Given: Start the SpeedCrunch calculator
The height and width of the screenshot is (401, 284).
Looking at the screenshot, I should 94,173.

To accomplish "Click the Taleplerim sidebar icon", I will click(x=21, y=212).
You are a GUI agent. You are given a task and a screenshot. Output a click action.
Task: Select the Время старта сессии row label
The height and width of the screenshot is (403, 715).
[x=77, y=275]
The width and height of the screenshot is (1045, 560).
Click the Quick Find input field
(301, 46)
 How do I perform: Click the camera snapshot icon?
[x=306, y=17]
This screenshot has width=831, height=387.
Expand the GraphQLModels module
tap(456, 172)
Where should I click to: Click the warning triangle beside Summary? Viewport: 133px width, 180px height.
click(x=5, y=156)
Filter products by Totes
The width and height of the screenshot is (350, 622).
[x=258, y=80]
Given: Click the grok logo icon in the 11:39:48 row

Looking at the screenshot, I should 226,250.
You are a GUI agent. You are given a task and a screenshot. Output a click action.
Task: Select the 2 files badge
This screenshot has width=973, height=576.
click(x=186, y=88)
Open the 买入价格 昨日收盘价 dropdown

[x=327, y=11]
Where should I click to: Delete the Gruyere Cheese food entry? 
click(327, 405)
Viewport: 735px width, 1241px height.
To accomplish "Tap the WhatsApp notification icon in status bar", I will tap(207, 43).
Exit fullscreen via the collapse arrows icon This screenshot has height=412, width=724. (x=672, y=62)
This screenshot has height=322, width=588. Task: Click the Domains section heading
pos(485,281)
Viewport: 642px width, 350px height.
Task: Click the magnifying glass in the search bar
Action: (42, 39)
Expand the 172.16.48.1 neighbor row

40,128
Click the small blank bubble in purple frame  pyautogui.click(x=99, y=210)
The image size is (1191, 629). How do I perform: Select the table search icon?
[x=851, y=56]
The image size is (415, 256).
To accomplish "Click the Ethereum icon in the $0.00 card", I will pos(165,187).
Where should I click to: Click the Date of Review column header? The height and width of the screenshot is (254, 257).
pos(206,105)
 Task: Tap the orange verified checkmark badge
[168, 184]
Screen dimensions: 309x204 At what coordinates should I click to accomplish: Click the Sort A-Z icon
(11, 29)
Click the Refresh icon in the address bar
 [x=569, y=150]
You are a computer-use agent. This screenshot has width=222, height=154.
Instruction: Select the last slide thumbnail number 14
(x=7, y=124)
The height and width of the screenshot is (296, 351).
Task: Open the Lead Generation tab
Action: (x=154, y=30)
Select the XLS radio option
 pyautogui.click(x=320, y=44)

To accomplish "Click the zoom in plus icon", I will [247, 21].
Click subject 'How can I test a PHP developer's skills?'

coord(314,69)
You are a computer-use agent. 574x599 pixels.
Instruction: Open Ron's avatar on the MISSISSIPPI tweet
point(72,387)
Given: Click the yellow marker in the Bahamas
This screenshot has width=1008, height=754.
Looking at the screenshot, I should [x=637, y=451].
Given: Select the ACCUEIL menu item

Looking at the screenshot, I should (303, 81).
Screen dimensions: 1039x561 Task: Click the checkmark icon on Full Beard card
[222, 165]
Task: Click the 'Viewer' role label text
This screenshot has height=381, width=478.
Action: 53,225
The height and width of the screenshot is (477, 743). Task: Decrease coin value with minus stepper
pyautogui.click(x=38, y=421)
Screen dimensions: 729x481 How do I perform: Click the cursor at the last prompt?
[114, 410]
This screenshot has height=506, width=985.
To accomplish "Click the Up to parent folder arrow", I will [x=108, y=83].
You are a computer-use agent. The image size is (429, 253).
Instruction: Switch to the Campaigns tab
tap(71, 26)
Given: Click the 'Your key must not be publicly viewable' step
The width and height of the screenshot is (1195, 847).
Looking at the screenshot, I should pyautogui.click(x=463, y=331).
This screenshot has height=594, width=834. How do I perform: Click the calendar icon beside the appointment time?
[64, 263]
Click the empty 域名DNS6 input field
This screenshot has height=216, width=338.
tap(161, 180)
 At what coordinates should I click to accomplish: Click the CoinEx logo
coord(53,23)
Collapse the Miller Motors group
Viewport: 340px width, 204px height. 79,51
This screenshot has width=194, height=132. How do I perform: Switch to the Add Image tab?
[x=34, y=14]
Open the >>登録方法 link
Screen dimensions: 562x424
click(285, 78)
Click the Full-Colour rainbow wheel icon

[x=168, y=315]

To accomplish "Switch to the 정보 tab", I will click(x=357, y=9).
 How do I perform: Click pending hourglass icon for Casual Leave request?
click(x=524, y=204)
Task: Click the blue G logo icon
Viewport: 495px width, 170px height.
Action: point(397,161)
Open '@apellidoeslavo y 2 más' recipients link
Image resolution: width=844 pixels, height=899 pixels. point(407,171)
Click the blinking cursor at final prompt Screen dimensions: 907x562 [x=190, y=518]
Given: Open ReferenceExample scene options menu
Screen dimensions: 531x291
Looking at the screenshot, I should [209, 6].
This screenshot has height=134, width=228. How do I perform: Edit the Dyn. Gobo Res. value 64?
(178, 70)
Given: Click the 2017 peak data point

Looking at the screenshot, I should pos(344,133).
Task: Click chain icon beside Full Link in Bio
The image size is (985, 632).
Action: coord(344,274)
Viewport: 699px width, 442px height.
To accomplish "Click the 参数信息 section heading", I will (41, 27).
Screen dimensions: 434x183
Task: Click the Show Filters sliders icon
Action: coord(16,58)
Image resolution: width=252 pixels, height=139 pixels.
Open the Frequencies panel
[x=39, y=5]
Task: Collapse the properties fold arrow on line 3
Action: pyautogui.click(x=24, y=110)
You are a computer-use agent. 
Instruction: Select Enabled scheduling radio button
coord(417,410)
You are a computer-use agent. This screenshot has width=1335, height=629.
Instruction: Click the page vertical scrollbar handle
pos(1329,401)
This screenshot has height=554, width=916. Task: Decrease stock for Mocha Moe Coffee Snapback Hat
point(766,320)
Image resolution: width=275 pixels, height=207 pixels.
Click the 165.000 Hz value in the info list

= = = = =

§ **Work request**
Given the data above, transcribe exactly the lines from the one containing "The height and width of the screenshot is (401, 284)." down to the one containing "This screenshot has width=831, height=387.", and no others.

§ **Solution**
The height and width of the screenshot is (401, 284).
Looking at the screenshot, I should 94,173.

To accomplish "Click the Taleplerim sidebar icon", I will click(x=21, y=212).
You are a GUI agent. You are given a task and a screenshot. Output a click action.
Task: Select the Время старта сессии row label
The height and width of the screenshot is (403, 715).
[x=77, y=275]
The width and height of the screenshot is (1045, 560).
Click the Quick Find input field
(301, 46)
 How do I perform: Click the camera snapshot icon?
[x=306, y=17]
This screenshot has width=831, height=387.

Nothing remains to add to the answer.